**LIST OF TASKS**
• A. In the partial inlining thread, what does Jan Hubicka say he did with the max-inline-insns-auto change?
• B. Continue the partial inlining thread from the point where it stops.

**GIVEN PASSAGE**

☆ ☆ ☆ ☆

Partial inlining
H.J. Lu
hjl.tools@gmail.com
Mon Jun 28 07:21:00 GMT 2010
On Fri, Jun 25, 2010 at 11:48 AM, H.J. Lu <hjl.tools@gmail.com> wrote:
> On Fri, Jun 25, 2010 at 1:33 AM, Jan Hubicka <hubicka@ucw.cz> wrote:
>>> The above numbers are all with the max-inline-insns-auto reduction?
>>> I'd like to have that adjustment split out as a separate followup patch.
>>
>> Yes, without the change we generally tend to do more inlining (as we produce
>> more inline candidates). Not exactly in all cases: when we split at point
>> that the call to split function is cold, we reduce size even for unchanges
>> max-inlie-insns-auto.
>>
>> I've removed this change from patch and will commit it sequentially.
>>>
>>> The partial-inlining-entry-probability default looks quite high. I would
>>> have expected that guessed probabilities of say
>>>
>>> if (flag)

☆ ☆ ☆ ☆

**LISTING**
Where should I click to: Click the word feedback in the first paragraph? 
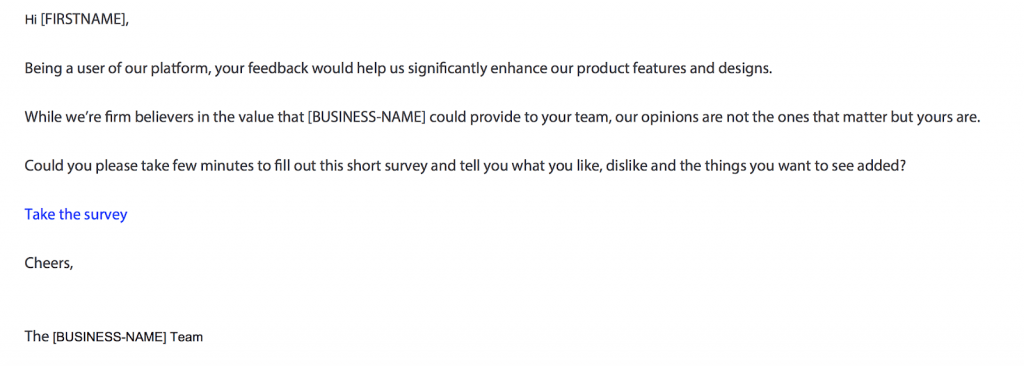tap(277, 69)
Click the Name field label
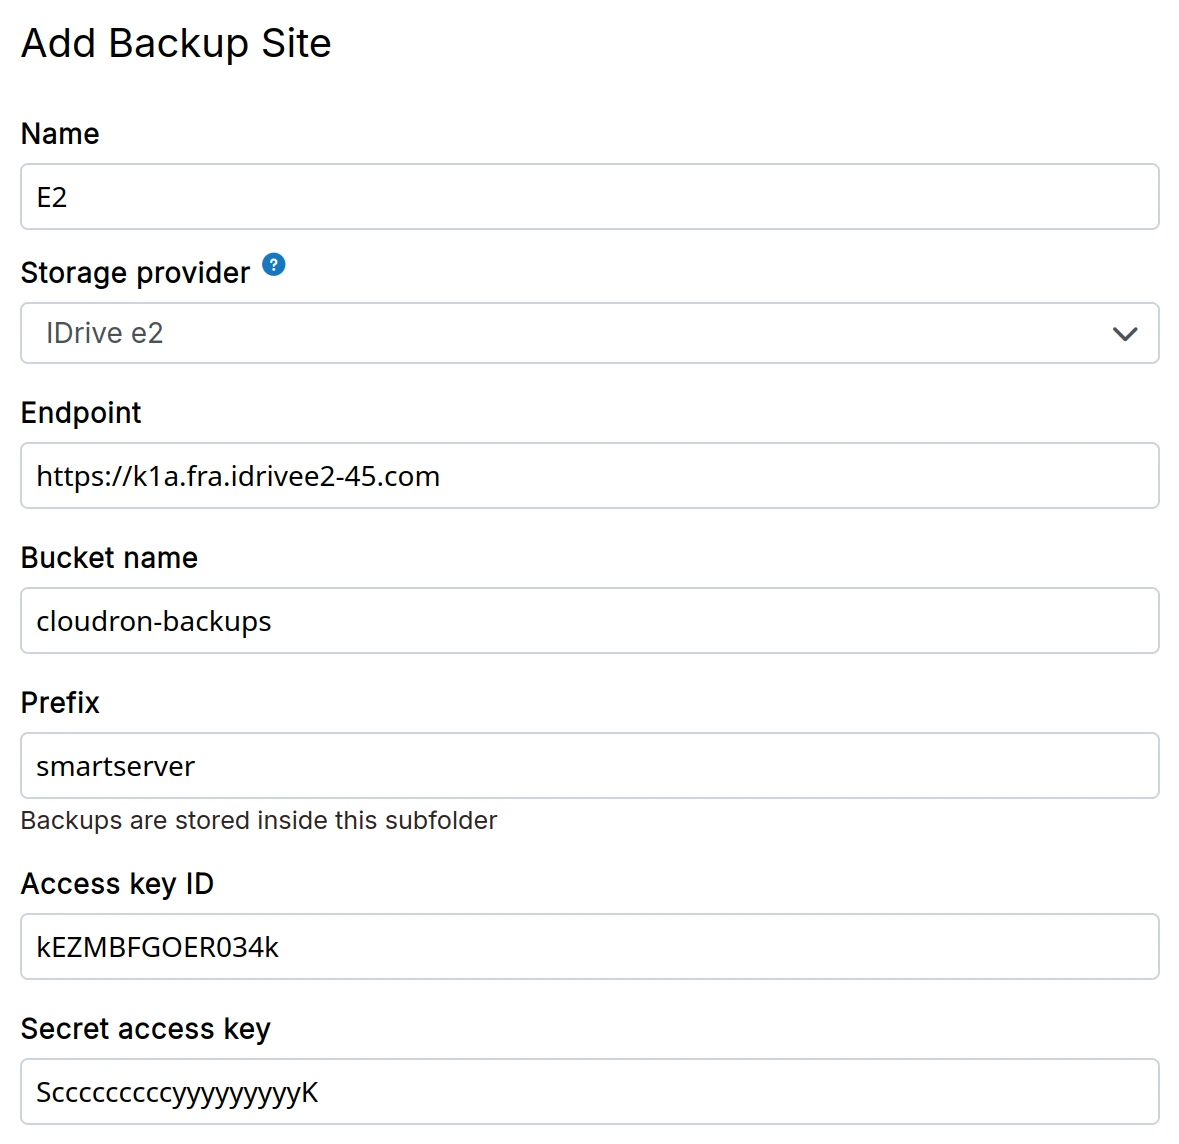The image size is (1179, 1144). point(60,134)
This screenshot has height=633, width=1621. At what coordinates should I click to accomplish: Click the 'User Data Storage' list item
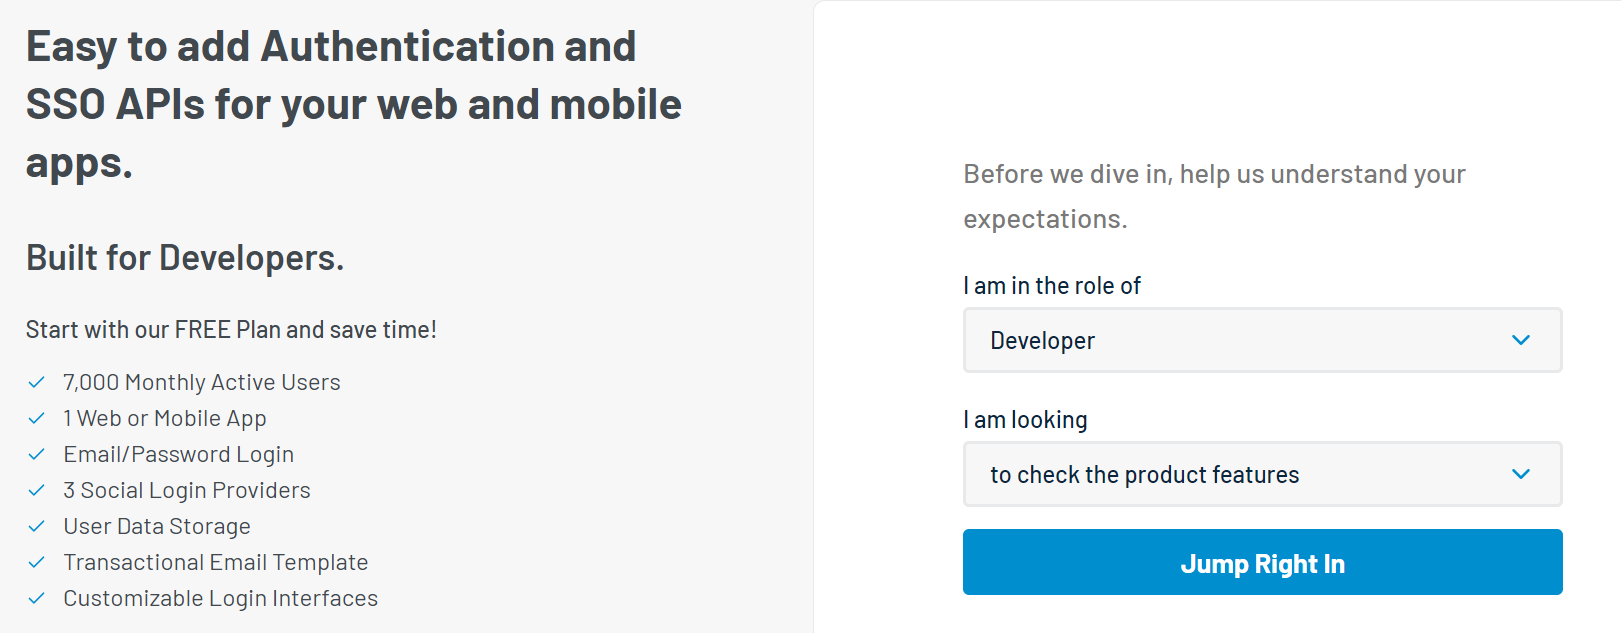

☆ ☆ ☆ ☆

**FINAL RESULTS**
• A. He removed it from the patch and will commit it sequentially.

• B.
>>> return;
>>>
>>> make the entry taken 50% of the time? So, did you experiment with
>>> other values than 70 or is that something that is suggested by literature?
>>
>> Well, not really. It depends on what is inside if conditional.
>> If it is if (flag < 0), lets say, we will hit non-negative heuristics
>> and will predict it with 79%.
>>
>> The value of 70 seemed high enough to take care of most of random fuzz from the
>> heruistics, but it is something I plan to experiment with in the future.
>> In general the predictors on tests of this type are quite ineffective.
>>>
>>> You run ipa-split late during early optimizations. Will the new clone
>>> you create go through the early opts again? Thus, is the placement
>>
>> New clone is not considered by early optimizers. It is added as new
>> function just afterwards. We might want to change this in future, but
>> that is how cgraph_add_new_function works for now (it queues the function
>> to be inserted once IPA pass is done and early optimizations are one
>> IPA pass).
>>
>>> at the very end of early opts critical? If so please add a comment
>>
>> Well, it will work elsewhere too, just you miss optimizations on the split part
>> of function then. In general I see little value in moving it earlier, but I've
>> added coment.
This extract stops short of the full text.